All queries before serviceB.methodB() are part of TransactionA.

Now it depends on transaction propagation:

If methodB() has @Transactional(propagation = Propagation.REQUIRED) (default):

It joins TransactionA, doesn't create a new one.

So methodB() runs in the same transaction as methodA.

Both can be rolled back together.


If methodB() has @Transactional(propagation = Propagation.REQUIRES_NEW):

@Service
public class ServiceB {
@Transactional(propagation = Propagation.REQUIRES_NEW)
public void methodB() {
// DB queries
}
}

A new transaction (TransactionB) is started.

Now methodB runs in a separate transaction.

It commits or rolls back independently of methodA.




-----------------------



Think about DB transaction and hibernate.

In DB side. Normally when we open transaction and then do some changes. DB row is loaded to RAM and our changes applied to it. Those are not updated to DB until we commit and completed the transaction.
In hibernate, we can use @Transaction annotation to handle the above behavior.
If we annotated a method @Transaction, then all the update or delete we done in method are not committed to DB Until method close or complete the transaction. 
Once Transaction complete, data will save in DB permanently.
Until saving updated or deleted data hold in same where (In SQL, it is on RAM)... In hibernate, is it use the SQL server RAM or application level cache (RAM which application run) ?


 Database Side (SQL Server / MySQL / Postgres, etc.)

 When you begin a transaction:
  •    The DB loads the row from disk into its own memory (RAM) — this is DB server RAM, not your app.
  •    Any updates or deletes are held in a transaction log (Write-Ahead Log) inside the DB.
  •    These changes are not visible to other transactions (unless isolation level allows).
  •    The DB only applies the changes to disk (permanently) when you commit the transaction.

---
Hibernate / Spring Boot Side

When you use:

@Transactional
public void updateData() {
   // fetch, update entity
}


Here’s what happens:

 1. Persistence Context is Created

 Hibernate opens a Persistence Context (aka first-level cache).
 All entities you 'find()' or 'save()' are stored in this context (in application RAM).

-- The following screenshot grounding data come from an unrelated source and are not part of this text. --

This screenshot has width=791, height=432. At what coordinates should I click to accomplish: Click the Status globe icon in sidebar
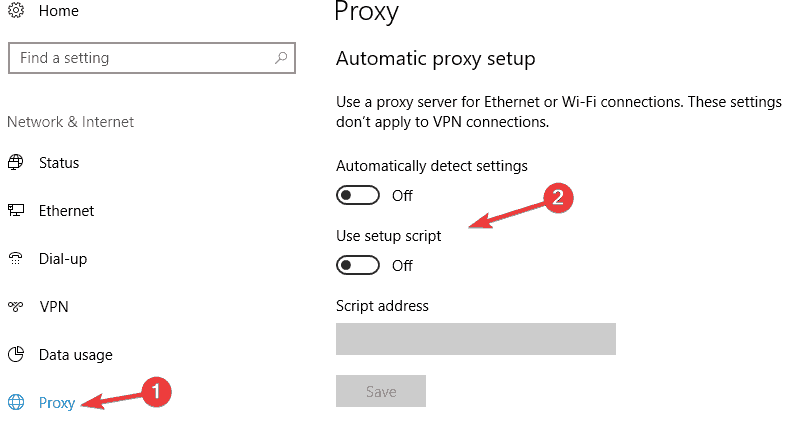[x=15, y=163]
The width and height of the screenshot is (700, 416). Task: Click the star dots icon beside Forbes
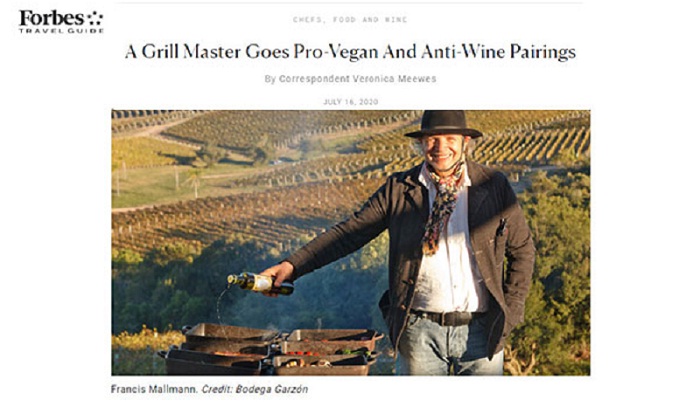click(95, 19)
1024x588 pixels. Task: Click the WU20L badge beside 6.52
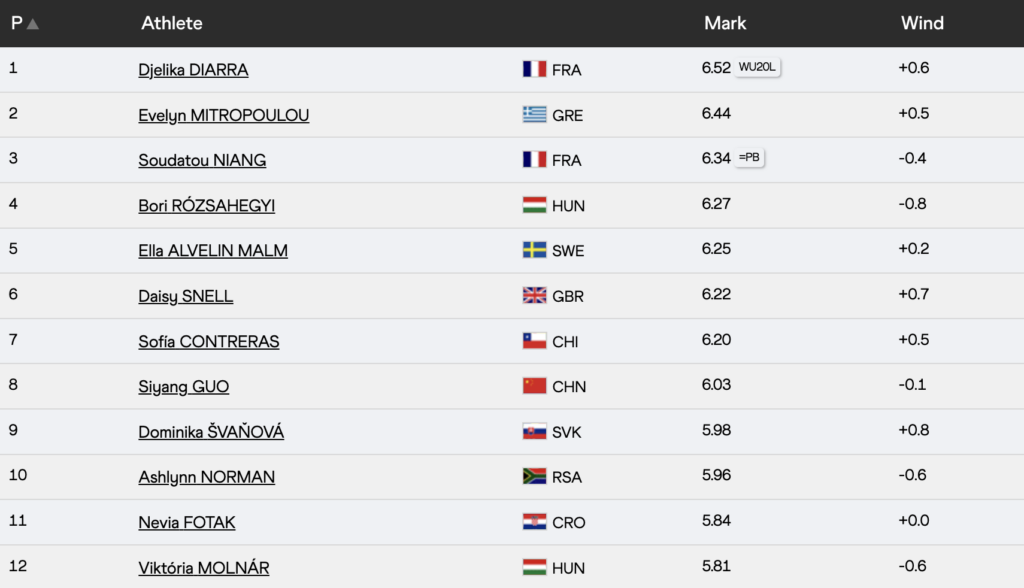[757, 67]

 2. Changes Are Tracked in Application Memory

 You update the entity (e.g., 'student.setName("Updated")')
 Hibernate tracks this change in the Persistence Context (RAM of your app).
 It doesn't send an SQL 'UPDATE' immediately.

 3. On Transaction Commit

 Hibernate flushes the changes: generates SQL (e.g., 'UPDATE ...')
 It sends those SQL statements to the DB.
 Then Spring commits the transaction → DB commits → changes written to disk.